◆ **Given exercise**
Repeat the lines below word for word, without the pictures.

◆ **Input**

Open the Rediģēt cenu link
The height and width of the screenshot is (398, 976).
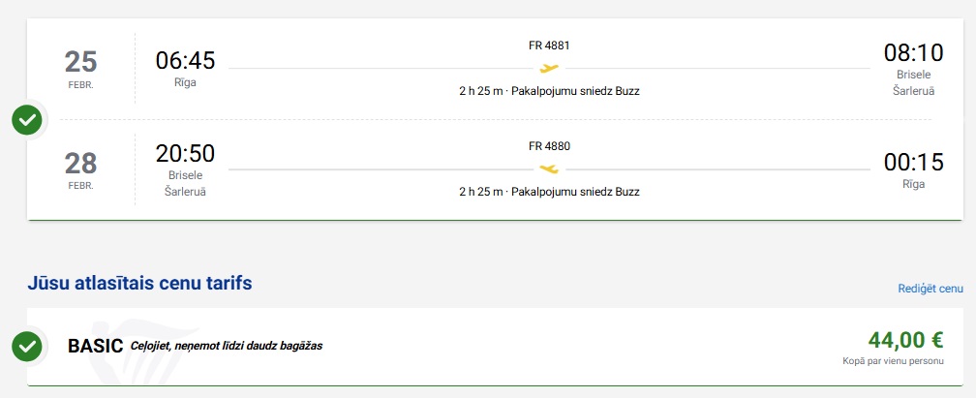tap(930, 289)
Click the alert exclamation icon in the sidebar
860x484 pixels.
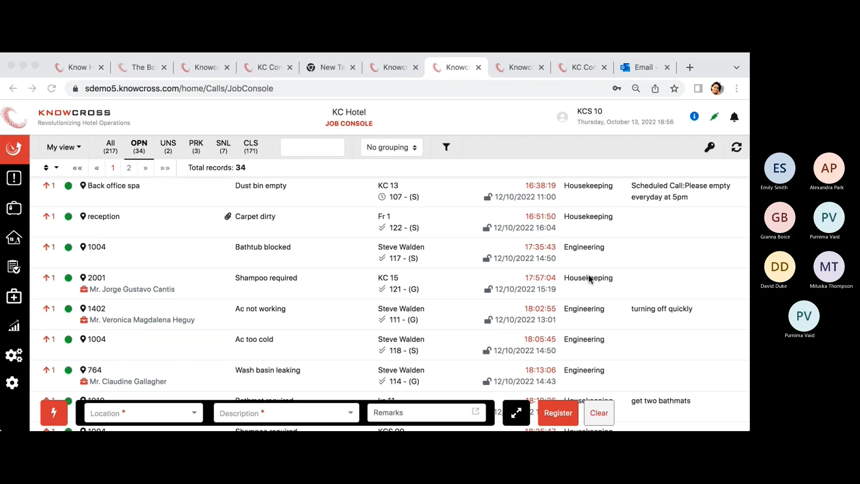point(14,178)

◆ **Full answer**
Open the Rediģēt cenu link
The height and width of the screenshot is (398, 976).
tap(930, 289)
Click the alert exclamation icon in the sidebar
860x484 pixels.
point(14,178)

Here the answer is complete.